Topology optimization of structural systems based on a nonlinear beam finite element model

A method for the topology optimization of structures composed of nonlinear beam elements based on a hysteretic finite element modeling approach is presented. In the context of the optimal design of structures composed of truss or beam elements, studies reported in the literature have mostly considered linear elastic material behavior. However, certain applications require consideration of the nonlinear response of the structural system to the given external forces. Particular to the methodology suggested in this paper is a hysteretic beam finite element model in which the inelastic deformations are governed by principles of mechanics in conjunction with first-order nonlinear ordinary differential equations. The nonlinear ordinary differential equations determine the onset of inelastic deformations and the approximation of the signum function in the differential equation with the hyperbolic tangent function permits the derivation of analytical sensitivities.
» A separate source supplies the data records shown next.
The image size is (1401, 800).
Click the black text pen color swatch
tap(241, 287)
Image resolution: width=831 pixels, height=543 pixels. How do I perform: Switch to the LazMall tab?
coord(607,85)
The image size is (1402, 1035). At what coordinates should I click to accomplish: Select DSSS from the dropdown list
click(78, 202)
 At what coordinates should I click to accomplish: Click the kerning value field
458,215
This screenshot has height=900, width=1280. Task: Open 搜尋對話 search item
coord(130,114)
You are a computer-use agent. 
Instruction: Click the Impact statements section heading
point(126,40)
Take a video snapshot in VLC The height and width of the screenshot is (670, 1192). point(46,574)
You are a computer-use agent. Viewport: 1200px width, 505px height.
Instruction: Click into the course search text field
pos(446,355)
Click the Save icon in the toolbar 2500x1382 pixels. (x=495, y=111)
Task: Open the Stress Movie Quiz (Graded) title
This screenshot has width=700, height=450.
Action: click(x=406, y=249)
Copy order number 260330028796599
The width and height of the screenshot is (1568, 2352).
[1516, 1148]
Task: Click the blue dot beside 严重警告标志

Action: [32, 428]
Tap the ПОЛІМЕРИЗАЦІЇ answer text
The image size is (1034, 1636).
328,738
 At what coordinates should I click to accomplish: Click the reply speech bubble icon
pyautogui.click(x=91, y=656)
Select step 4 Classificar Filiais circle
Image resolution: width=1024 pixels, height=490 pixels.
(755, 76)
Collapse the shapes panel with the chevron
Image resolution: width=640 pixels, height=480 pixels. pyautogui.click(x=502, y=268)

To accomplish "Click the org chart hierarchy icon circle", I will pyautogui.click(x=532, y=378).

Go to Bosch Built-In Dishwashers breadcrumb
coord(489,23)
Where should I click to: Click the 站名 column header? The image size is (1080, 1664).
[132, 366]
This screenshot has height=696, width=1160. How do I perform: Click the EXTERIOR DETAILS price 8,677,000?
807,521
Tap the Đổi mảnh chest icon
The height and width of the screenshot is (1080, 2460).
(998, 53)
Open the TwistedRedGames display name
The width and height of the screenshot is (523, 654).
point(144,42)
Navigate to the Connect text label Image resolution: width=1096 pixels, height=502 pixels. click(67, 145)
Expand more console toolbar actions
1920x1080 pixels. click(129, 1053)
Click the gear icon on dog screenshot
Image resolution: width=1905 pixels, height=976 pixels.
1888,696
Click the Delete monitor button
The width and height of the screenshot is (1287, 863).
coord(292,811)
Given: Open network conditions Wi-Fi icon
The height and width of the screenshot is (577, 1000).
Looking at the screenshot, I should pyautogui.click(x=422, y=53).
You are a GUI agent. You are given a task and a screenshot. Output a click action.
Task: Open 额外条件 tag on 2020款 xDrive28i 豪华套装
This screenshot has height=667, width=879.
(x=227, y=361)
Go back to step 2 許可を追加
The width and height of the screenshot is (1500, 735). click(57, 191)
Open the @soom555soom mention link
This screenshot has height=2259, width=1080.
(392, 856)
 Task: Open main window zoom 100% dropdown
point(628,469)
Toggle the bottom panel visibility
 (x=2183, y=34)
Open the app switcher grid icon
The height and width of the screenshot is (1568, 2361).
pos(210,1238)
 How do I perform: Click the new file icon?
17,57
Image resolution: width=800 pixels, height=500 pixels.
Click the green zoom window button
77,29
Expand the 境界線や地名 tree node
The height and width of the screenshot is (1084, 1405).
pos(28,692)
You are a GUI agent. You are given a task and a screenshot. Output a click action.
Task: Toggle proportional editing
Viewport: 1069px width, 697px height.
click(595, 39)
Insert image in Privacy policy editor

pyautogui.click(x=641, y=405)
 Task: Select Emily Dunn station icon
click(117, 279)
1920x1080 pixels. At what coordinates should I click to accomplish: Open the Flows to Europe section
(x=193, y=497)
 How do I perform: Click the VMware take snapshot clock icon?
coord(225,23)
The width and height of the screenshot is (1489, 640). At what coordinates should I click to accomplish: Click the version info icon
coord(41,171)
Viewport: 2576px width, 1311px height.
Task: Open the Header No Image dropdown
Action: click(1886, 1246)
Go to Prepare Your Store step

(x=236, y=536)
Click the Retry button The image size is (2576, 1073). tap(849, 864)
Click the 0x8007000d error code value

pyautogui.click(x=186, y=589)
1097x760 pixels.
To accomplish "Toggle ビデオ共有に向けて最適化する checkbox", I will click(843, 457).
The objective of the optimization problem is to minimize the volume of the system such that a system-level displacement satisfies a specified constraint value. This design problem is analogous to that of seismic design where inelastic deformations are permitted, yet sufficient stiffness is required to limit the overall displacement of the system to a specified threshold. The utility of the method is demonstrated through numerical examples for the design of two structural frames and a comparison with the solution from the topology optimization assuming linear elastic material behavior. The comparisons show that the nonlinear design is either comprised of a lower volume for a given level of performance, or offers better performance for a given volume in comparison with optimized linear design.